• WORK TASK
Exact reproduction of all the data is needed.

[Saved data entries]
──────────

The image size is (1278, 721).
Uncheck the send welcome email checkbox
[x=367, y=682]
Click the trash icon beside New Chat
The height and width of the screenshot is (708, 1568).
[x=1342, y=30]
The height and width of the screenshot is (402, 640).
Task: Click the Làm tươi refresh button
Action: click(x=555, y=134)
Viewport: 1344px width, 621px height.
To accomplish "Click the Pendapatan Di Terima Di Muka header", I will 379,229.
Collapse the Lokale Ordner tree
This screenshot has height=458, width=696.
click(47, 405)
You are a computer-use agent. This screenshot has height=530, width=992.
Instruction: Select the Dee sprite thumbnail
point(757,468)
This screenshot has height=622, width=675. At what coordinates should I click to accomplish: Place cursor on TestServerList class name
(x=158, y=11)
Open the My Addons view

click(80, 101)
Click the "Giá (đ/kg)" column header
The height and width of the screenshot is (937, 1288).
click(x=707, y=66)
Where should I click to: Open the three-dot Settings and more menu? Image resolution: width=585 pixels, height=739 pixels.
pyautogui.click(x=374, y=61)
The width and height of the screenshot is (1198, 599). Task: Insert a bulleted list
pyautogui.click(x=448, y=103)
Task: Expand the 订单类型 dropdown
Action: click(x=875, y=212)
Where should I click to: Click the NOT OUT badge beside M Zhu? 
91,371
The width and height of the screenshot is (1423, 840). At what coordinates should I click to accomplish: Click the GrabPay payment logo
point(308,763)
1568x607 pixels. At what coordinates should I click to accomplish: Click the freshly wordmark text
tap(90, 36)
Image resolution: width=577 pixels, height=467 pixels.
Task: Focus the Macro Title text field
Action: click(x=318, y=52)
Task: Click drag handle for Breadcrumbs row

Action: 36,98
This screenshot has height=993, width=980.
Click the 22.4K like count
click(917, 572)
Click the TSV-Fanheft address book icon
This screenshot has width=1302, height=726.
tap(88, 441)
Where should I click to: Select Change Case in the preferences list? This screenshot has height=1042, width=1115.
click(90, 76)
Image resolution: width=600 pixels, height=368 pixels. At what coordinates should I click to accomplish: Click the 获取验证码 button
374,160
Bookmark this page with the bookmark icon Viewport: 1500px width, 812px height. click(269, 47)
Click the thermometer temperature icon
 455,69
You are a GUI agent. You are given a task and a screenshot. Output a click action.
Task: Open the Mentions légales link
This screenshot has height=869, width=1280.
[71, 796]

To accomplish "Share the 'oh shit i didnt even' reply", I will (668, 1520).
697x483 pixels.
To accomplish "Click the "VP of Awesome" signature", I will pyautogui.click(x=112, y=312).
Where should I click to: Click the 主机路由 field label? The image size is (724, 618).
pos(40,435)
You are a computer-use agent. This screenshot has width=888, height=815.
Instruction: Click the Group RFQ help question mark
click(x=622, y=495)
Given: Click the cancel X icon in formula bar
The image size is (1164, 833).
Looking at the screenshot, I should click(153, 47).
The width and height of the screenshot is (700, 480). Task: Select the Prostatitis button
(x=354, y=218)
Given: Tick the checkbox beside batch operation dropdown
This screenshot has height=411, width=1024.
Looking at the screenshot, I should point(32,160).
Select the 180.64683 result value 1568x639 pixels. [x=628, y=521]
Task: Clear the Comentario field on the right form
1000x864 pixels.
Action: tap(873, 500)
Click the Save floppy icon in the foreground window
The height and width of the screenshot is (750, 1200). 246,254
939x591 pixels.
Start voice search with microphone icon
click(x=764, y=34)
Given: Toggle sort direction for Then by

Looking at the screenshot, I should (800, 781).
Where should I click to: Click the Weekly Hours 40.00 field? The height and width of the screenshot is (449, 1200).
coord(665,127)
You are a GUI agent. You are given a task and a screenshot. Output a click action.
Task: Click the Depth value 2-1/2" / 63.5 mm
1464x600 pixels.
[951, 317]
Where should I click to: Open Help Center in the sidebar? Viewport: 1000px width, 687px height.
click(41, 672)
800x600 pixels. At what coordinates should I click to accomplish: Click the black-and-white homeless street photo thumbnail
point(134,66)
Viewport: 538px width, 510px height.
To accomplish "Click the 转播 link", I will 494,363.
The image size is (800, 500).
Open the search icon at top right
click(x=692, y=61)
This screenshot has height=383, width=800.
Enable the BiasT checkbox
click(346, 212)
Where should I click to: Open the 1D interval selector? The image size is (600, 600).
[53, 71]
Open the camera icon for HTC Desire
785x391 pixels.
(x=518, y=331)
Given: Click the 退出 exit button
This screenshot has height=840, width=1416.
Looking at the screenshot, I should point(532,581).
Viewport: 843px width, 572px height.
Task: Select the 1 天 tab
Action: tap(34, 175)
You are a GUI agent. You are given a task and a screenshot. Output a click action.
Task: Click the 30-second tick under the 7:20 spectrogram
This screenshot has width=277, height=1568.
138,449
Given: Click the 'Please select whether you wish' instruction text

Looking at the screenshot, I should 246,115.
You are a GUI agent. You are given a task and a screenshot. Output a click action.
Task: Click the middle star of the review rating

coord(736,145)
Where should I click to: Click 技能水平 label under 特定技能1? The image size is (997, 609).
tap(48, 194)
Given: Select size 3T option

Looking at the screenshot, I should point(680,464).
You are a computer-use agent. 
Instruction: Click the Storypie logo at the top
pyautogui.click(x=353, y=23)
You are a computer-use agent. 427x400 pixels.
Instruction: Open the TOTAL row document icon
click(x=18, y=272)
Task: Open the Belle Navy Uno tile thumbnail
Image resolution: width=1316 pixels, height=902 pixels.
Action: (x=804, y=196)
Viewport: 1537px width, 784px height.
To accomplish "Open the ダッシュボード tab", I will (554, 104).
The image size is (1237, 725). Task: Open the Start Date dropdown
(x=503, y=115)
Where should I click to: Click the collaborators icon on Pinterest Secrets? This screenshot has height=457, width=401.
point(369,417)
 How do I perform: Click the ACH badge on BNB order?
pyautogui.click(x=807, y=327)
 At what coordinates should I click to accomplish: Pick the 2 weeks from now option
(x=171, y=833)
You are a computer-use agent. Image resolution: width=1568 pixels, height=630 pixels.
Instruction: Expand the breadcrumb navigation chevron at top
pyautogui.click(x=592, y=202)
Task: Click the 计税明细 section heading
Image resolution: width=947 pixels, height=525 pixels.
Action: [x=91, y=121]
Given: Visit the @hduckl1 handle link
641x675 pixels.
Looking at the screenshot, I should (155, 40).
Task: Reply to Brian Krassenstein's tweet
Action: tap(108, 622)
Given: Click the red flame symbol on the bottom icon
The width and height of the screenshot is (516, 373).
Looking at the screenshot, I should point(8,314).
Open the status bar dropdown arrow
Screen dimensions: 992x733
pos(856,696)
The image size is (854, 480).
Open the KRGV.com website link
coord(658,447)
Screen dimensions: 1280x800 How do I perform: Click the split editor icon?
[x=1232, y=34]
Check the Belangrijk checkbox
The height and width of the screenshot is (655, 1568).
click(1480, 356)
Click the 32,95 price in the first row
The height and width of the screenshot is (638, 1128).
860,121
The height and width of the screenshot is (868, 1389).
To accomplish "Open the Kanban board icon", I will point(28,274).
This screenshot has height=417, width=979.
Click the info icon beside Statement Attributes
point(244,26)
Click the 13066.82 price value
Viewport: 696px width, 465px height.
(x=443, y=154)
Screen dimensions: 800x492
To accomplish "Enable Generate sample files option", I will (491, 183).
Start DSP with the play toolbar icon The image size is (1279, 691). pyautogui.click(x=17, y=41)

──────────

• ANSWER TO THE PROBLEM
The image size is (1278, 721).
Uncheck the send welcome email checkbox
[x=367, y=682]
Click the trash icon beside New Chat
The height and width of the screenshot is (708, 1568).
[x=1342, y=30]
The height and width of the screenshot is (402, 640).
Task: Click the Làm tươi refresh button
Action: click(x=555, y=134)
Viewport: 1344px width, 621px height.
To accomplish "Click the Pendapatan Di Terima Di Muka header", I will 379,229.
Collapse the Lokale Ordner tree
This screenshot has height=458, width=696.
click(47, 405)
You are a computer-use agent. This screenshot has height=530, width=992.
Instruction: Select the Dee sprite thumbnail
point(757,468)
This screenshot has height=622, width=675. At what coordinates should I click to accomplish: Place cursor on TestServerList class name
(x=158, y=11)
Open the My Addons view

click(80, 101)
Click the "Giá (đ/kg)" column header
The height and width of the screenshot is (937, 1288).
click(x=707, y=66)
Where should I click to: Open the three-dot Settings and more menu? Image resolution: width=585 pixels, height=739 pixels.
pyautogui.click(x=374, y=61)
The width and height of the screenshot is (1198, 599). Task: Insert a bulleted list
pyautogui.click(x=448, y=103)
Task: Expand the 订单类型 dropdown
Action: click(x=875, y=212)
Where should I click to: Click the NOT OUT badge beside M Zhu? 
91,371
The width and height of the screenshot is (1423, 840). At what coordinates should I click to accomplish: Click the GrabPay payment logo
point(308,763)
1568x607 pixels. At what coordinates should I click to accomplish: Click the freshly wordmark text
tap(90, 36)
Image resolution: width=577 pixels, height=467 pixels.
Task: Focus the Macro Title text field
Action: click(x=318, y=52)
Task: Click drag handle for Breadcrumbs row

Action: 36,98
This screenshot has height=993, width=980.
Click the 22.4K like count
click(917, 572)
Click the TSV-Fanheft address book icon
This screenshot has width=1302, height=726.
tap(88, 441)
Where should I click to: Select Change Case in the preferences list? This screenshot has height=1042, width=1115.
click(90, 76)
Image resolution: width=600 pixels, height=368 pixels. At what coordinates should I click to accomplish: Click the 获取验证码 button
374,160
Bookmark this page with the bookmark icon Viewport: 1500px width, 812px height. click(269, 47)
Click the thermometer temperature icon
 455,69
You are a GUI agent. You are given a task and a screenshot. Output a click action.
Task: Open the Mentions légales link
This screenshot has height=869, width=1280.
[71, 796]

To accomplish "Share the 'oh shit i didnt even' reply", I will (668, 1520).
697x483 pixels.
To accomplish "Click the "VP of Awesome" signature", I will pyautogui.click(x=112, y=312).
Where should I click to: Click the 主机路由 field label? The image size is (724, 618).
pos(40,435)
You are a computer-use agent. This screenshot has width=888, height=815.
Instruction: Click the Group RFQ help question mark
click(x=622, y=495)
Given: Click the cancel X icon in formula bar
The image size is (1164, 833).
Looking at the screenshot, I should click(153, 47).
The width and height of the screenshot is (700, 480). Task: Select the Prostatitis button
(x=354, y=218)
Given: Tick the checkbox beside batch operation dropdown
This screenshot has height=411, width=1024.
Looking at the screenshot, I should point(32,160).
Select the 180.64683 result value 1568x639 pixels. [x=628, y=521]
Task: Clear the Comentario field on the right form
1000x864 pixels.
Action: tap(873, 500)
Click the Save floppy icon in the foreground window
The height and width of the screenshot is (750, 1200). 246,254
939x591 pixels.
Start voice search with microphone icon
click(x=764, y=34)
Given: Toggle sort direction for Then by

Looking at the screenshot, I should (800, 781).
Where should I click to: Click the Weekly Hours 40.00 field? The height and width of the screenshot is (449, 1200).
coord(665,127)
You are a GUI agent. You are given a task and a screenshot. Output a click action.
Task: Click the Depth value 2-1/2" / 63.5 mm
1464x600 pixels.
[951, 317]
Where should I click to: Open Help Center in the sidebar? Viewport: 1000px width, 687px height.
click(41, 672)
800x600 pixels. At what coordinates should I click to accomplish: Click the black-and-white homeless street photo thumbnail
point(134,66)
Viewport: 538px width, 510px height.
To accomplish "Click the 转播 link", I will 494,363.
The image size is (800, 500).
Open the search icon at top right
click(x=692, y=61)
This screenshot has height=383, width=800.
Enable the BiasT checkbox
click(346, 212)
Where should I click to: Open the 1D interval selector? The image size is (600, 600).
[53, 71]
Open the camera icon for HTC Desire
785x391 pixels.
(x=518, y=331)
Given: Click the 退出 exit button
This screenshot has height=840, width=1416.
Looking at the screenshot, I should point(532,581).
Viewport: 843px width, 572px height.
Task: Select the 1 天 tab
Action: tap(34, 175)
You are a GUI agent. You are given a task and a screenshot. Output a click action.
Task: Click the 30-second tick under the 7:20 spectrogram
This screenshot has width=277, height=1568.
138,449
Given: Click the 'Please select whether you wish' instruction text

Looking at the screenshot, I should 246,115.
You are a GUI agent. You are given a task and a screenshot. Output a click action.
Task: Click the middle star of the review rating

coord(736,145)
Where should I click to: Click 技能水平 label under 特定技能1? The image size is (997, 609).
tap(48, 194)
Given: Select size 3T option

Looking at the screenshot, I should point(680,464).
You are a computer-use agent. 
Instruction: Click the Storypie logo at the top
pyautogui.click(x=353, y=23)
You are a computer-use agent. 427x400 pixels.
Instruction: Open the TOTAL row document icon
click(x=18, y=272)
Task: Open the Belle Navy Uno tile thumbnail
Image resolution: width=1316 pixels, height=902 pixels.
Action: (x=804, y=196)
Viewport: 1537px width, 784px height.
To accomplish "Open the ダッシュボード tab", I will (554, 104).
The image size is (1237, 725). Task: Open the Start Date dropdown
(x=503, y=115)
Where should I click to: Click the collaborators icon on Pinterest Secrets? This screenshot has height=457, width=401.
point(369,417)
 How do I perform: Click the ACH badge on BNB order?
pyautogui.click(x=807, y=327)
 At what coordinates should I click to accomplish: Pick the 2 weeks from now option
(x=171, y=833)
You are a computer-use agent. Image resolution: width=1568 pixels, height=630 pixels.
Instruction: Expand the breadcrumb navigation chevron at top
pyautogui.click(x=592, y=202)
Task: Click the 计税明细 section heading
Image resolution: width=947 pixels, height=525 pixels.
Action: [x=91, y=121]
Given: Visit the @hduckl1 handle link
641x675 pixels.
Looking at the screenshot, I should (155, 40).
Task: Reply to Brian Krassenstein's tweet
Action: tap(108, 622)
Given: Click the red flame symbol on the bottom icon
The width and height of the screenshot is (516, 373).
Looking at the screenshot, I should point(8,314).
Open the status bar dropdown arrow
Screen dimensions: 992x733
pos(856,696)
The image size is (854, 480).
Open the KRGV.com website link
coord(658,447)
Screen dimensions: 1280x800 How do I perform: Click the split editor icon?
[x=1232, y=34]
Check the Belangrijk checkbox
The height and width of the screenshot is (655, 1568).
click(1480, 356)
Click the 32,95 price in the first row
The height and width of the screenshot is (638, 1128).
860,121
The height and width of the screenshot is (868, 1389).
To accomplish "Open the Kanban board icon", I will point(28,274).
This screenshot has height=417, width=979.
Click the info icon beside Statement Attributes
point(244,26)
Click the 13066.82 price value
Viewport: 696px width, 465px height.
(x=443, y=154)
Screen dimensions: 800x492
To accomplish "Enable Generate sample files option", I will (491, 183).
Start DSP with the play toolbar icon The image size is (1279, 691). pyautogui.click(x=17, y=41)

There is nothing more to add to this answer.